### DATA EXCERPTS

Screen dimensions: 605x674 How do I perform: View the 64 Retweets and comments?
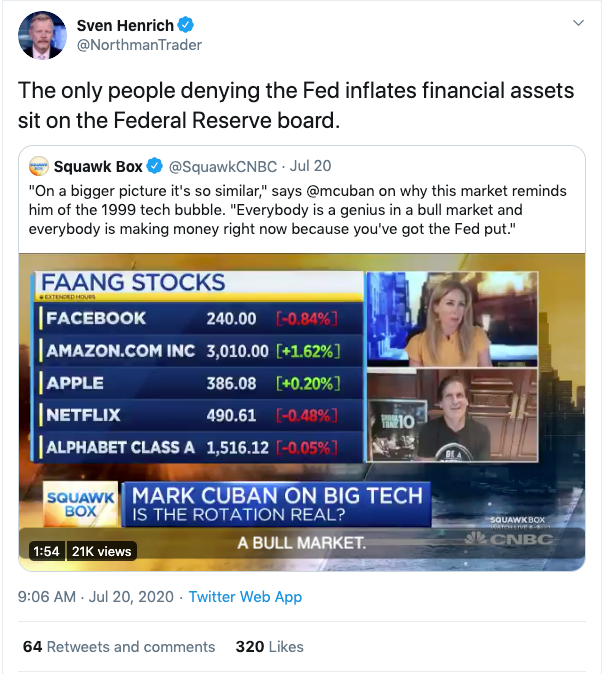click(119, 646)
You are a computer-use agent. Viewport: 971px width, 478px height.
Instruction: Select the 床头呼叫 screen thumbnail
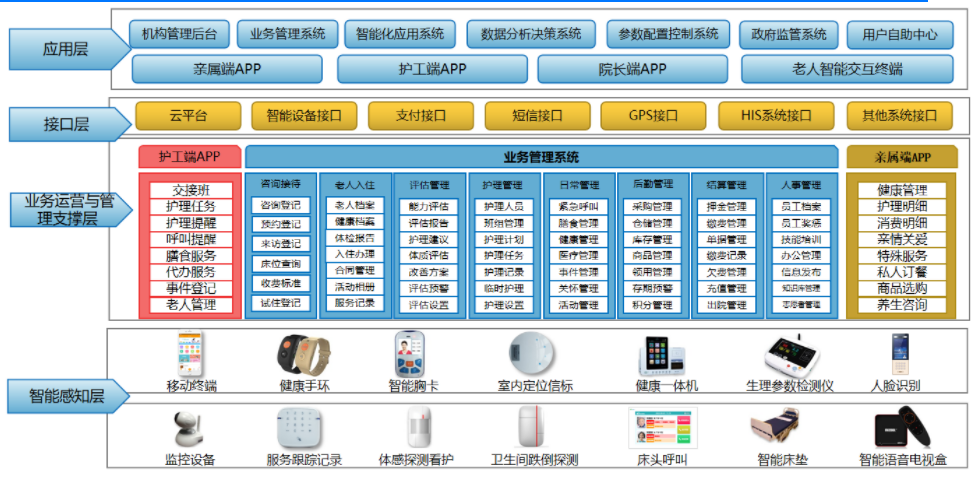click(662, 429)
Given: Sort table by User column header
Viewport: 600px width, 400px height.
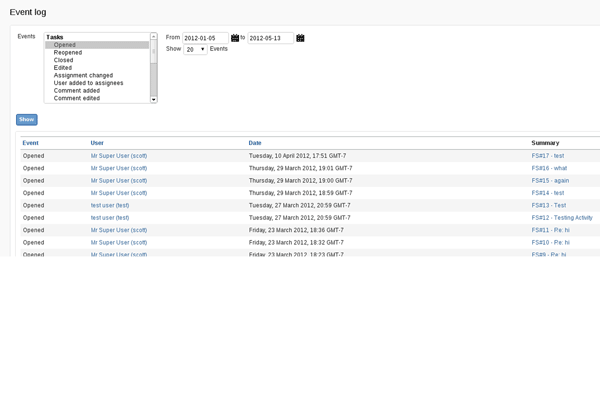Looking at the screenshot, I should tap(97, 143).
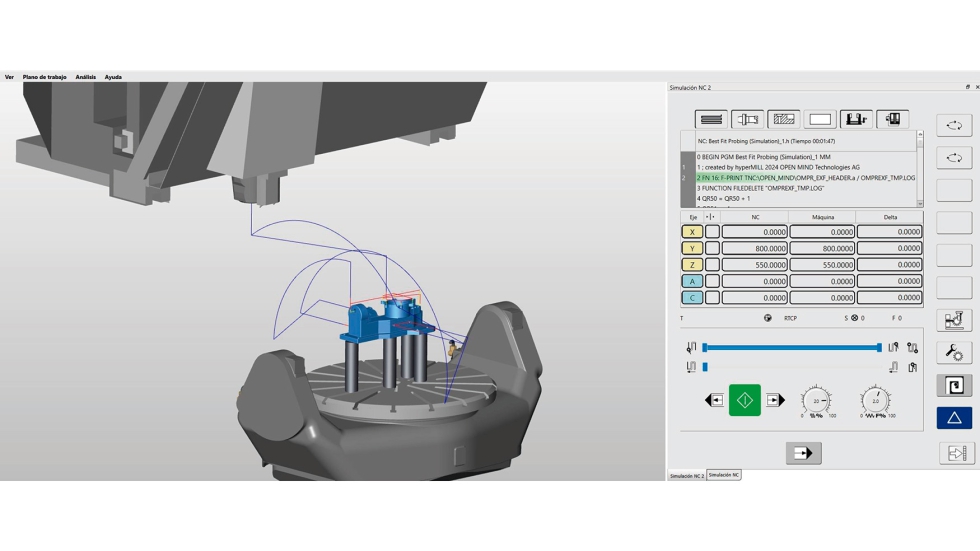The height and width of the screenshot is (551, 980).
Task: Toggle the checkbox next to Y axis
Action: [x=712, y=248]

######
### DATA EXCERPTS

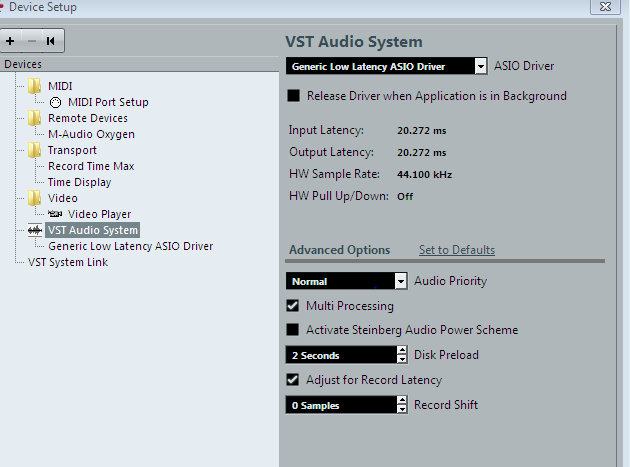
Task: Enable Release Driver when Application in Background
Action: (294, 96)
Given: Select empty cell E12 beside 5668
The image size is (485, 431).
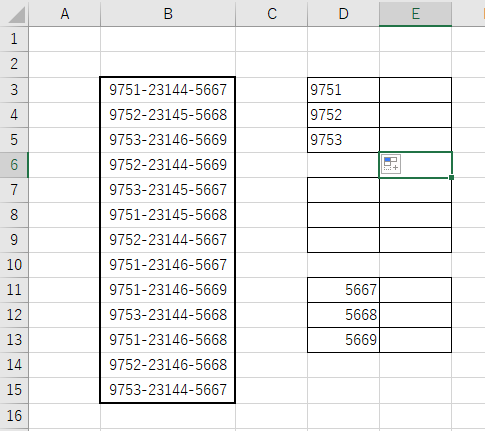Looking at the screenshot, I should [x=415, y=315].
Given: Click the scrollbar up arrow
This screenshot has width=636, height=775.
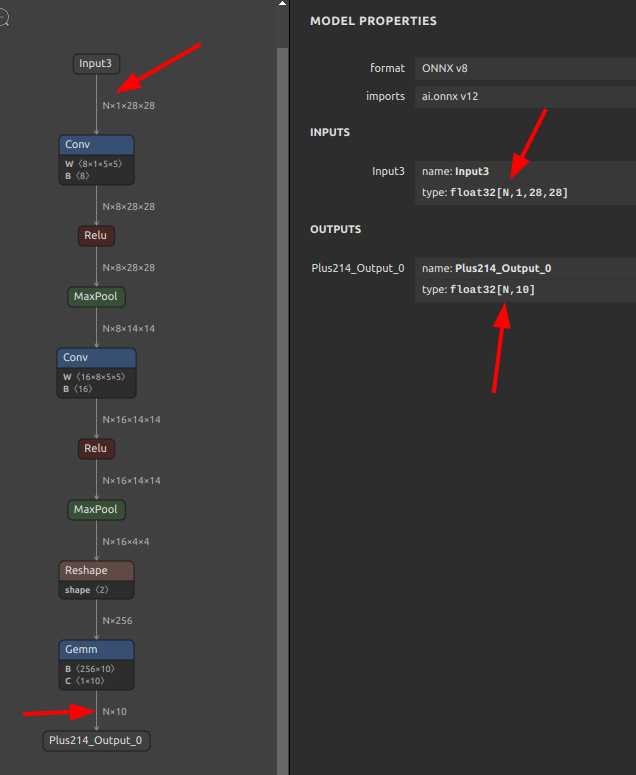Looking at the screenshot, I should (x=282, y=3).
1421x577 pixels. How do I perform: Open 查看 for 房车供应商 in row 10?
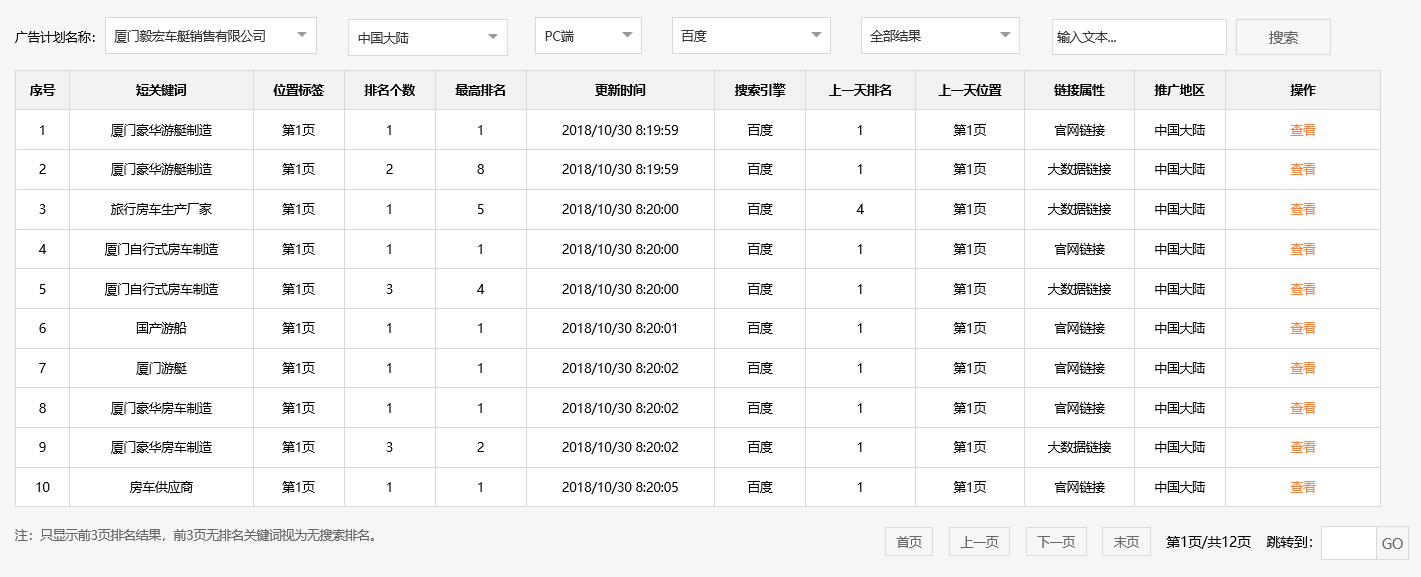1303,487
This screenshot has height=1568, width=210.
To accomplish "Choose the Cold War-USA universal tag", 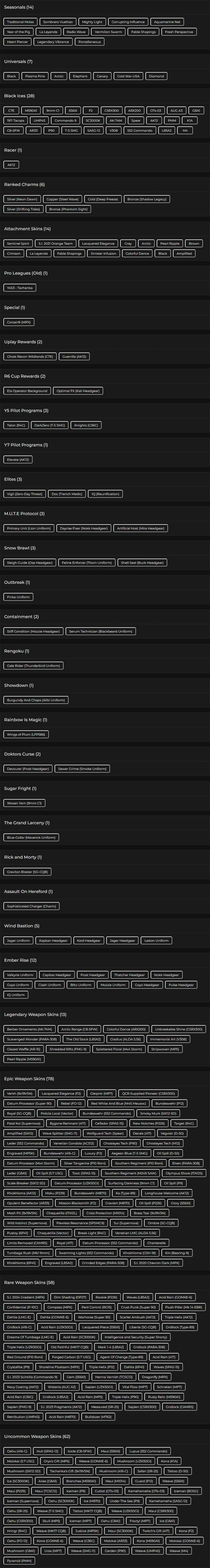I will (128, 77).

######

__REQUIRED WORK__:
Wherever a line above contains the string "Given", copy that line.

__RESULT OF THIS TASK__:
Given: Sort table by User column header
Given: Select empty cell E12 beside 5668
Given: Click the scrollbar up arrow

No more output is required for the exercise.